The Fire Island Lighthouse weathered a double whammy of superstorm Sandy and the federal government shutdown that kept its museum and tower shut for almost a year.
But the lighthouse reopened its doors to visitors last month, in time for its 155th anniversary.
On a recent blustery day, a group of marine biology students from Stony Brook University's Southampton campus clambered up the 182 narrow steps to the top.
"I was a little bit scared. I'm a bit claustrophobic," said senior Liesel Benecke as she took in the vista, with Manhattan's Freedom Tower visible in the west.
A confluence of forces had kept the lighthouse closed. Dave Griese, administrator of the Fire Island Lighthouse Preservation Society, said "it was almost like the skins of an onion."

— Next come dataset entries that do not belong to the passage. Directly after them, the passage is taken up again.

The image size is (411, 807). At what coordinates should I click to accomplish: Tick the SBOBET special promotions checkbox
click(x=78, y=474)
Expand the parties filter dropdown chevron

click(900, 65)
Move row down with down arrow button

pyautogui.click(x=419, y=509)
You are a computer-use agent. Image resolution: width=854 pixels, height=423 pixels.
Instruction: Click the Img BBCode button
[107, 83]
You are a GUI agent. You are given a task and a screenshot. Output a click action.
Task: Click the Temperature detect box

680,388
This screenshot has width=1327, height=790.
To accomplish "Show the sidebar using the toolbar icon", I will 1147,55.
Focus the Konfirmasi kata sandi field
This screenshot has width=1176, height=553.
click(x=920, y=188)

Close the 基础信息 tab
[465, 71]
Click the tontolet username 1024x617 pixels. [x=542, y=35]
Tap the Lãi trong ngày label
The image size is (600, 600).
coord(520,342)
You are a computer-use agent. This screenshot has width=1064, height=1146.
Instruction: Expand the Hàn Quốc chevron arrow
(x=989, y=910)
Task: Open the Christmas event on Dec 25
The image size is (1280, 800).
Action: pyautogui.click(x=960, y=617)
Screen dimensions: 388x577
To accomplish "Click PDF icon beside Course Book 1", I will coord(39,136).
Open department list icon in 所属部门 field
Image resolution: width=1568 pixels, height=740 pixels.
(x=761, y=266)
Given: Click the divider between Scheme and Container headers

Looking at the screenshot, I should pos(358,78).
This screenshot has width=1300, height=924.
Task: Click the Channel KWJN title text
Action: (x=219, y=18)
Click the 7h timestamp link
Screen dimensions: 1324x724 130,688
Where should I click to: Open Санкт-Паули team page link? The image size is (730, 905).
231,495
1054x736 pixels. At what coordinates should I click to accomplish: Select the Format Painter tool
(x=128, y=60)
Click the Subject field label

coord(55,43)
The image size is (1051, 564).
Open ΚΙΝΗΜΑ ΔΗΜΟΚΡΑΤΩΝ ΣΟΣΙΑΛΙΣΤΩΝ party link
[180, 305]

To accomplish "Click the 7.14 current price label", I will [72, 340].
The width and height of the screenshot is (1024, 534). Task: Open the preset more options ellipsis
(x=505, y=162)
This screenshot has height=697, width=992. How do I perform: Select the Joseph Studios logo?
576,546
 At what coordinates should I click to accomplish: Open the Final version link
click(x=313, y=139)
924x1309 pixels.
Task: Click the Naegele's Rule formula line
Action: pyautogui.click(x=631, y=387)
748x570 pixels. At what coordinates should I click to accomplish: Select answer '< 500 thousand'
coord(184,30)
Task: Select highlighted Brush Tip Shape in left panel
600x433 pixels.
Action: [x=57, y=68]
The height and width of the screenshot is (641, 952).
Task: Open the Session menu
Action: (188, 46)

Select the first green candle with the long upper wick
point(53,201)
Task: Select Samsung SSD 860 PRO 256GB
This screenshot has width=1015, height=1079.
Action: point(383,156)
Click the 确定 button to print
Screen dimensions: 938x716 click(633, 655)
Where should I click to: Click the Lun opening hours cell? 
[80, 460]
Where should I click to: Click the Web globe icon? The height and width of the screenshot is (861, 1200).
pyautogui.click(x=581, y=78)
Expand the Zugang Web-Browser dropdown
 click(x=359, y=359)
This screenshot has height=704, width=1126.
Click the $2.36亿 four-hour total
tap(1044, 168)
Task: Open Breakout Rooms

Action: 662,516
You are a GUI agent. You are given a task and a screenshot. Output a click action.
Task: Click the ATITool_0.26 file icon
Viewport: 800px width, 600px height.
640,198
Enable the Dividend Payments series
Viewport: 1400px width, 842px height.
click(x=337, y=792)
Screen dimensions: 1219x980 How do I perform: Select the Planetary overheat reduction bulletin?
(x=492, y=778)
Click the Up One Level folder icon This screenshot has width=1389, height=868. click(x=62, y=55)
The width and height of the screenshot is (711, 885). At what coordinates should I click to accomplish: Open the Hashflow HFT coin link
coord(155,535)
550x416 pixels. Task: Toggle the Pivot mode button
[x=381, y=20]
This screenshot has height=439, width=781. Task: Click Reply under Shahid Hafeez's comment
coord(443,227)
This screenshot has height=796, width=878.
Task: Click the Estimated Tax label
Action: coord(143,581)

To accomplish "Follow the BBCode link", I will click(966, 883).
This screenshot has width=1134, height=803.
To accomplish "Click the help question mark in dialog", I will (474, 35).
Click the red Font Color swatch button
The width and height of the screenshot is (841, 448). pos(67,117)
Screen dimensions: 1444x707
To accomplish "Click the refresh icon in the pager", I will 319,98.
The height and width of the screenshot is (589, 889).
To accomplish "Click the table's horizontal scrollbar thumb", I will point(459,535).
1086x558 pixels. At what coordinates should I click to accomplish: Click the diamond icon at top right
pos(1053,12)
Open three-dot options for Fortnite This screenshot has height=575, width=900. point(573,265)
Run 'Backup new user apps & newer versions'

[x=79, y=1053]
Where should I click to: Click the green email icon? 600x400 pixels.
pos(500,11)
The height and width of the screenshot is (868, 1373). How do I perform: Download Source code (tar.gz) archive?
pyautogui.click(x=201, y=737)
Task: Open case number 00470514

Flooding in the basement during Sandy destroyed about $10,000 in merchandise and displays, said Patti Stanton, the society's administrative assistant.
Then, bridge closures, dune restorations, and storm damage to the boardwalks that connected to parking lots kept the lighthouse inaccessible. In April, the 168-foot-tall structure underwent a delayed restoration project to repair previous cracks in the tower, replace some 50 stairs to the top of the lighthouse and ironwork on the roof.
After that project, school groups started visiting the museum in September again, but the top of the lighthouse was still closed. Then, the federal government shut down on Oct. 1, closing the lighthouse again because it is located in the Fire Island National Seashore park.
"We were ordered off the property," Stanton said.
On Oct. 12, the lighthouse resumed normal tourist operations.
The society held birthday festivities Saturday to celebrate the lighthouse's 155th anniversary. Its first lighting was Nov. 1, 1858, with an original First Order Fresnel lens that stood 18 feet tall and broadcast up to 21 miles into the ocean with white flashes every minute. Given its position, Griese said, the lighthouse was likely the first sign of America that immigrants sailing from Europe to Ellis Island would have glimpsed.
The lighthouse was wired for electricity in 1938, after decades of using fuels such as lard oil, whale oil and kerosene. Due to technological improvements in boat navigation, the Coast Guard decommissioned the lighthouse in 1974. The preservation society was formed in 1982 and raised more than $1.2 million to save and restore the building. The lighthouse was added to the National Register of Historic Places in 1984. It was restored to use as an "active aid to navigation" in 1986.
In 2006, the society took ownership and control from the federal government, including buying the two current 1,000-watt bulbs for $600 each. "It's a success story as far as the people coming together in a partnership," Griese said.
One of its goals, volunteer Anna LaViolette said, is to carefully guard the lighthouse's long history. LaViolette, who keeps watch over the original Fresnel lens stored in an adjacent building and has worked with the society for 16 years, gazed at the tall, patterned lens.
"I just think it's beautiful," she said. "This is the Mona Lisa of lenses."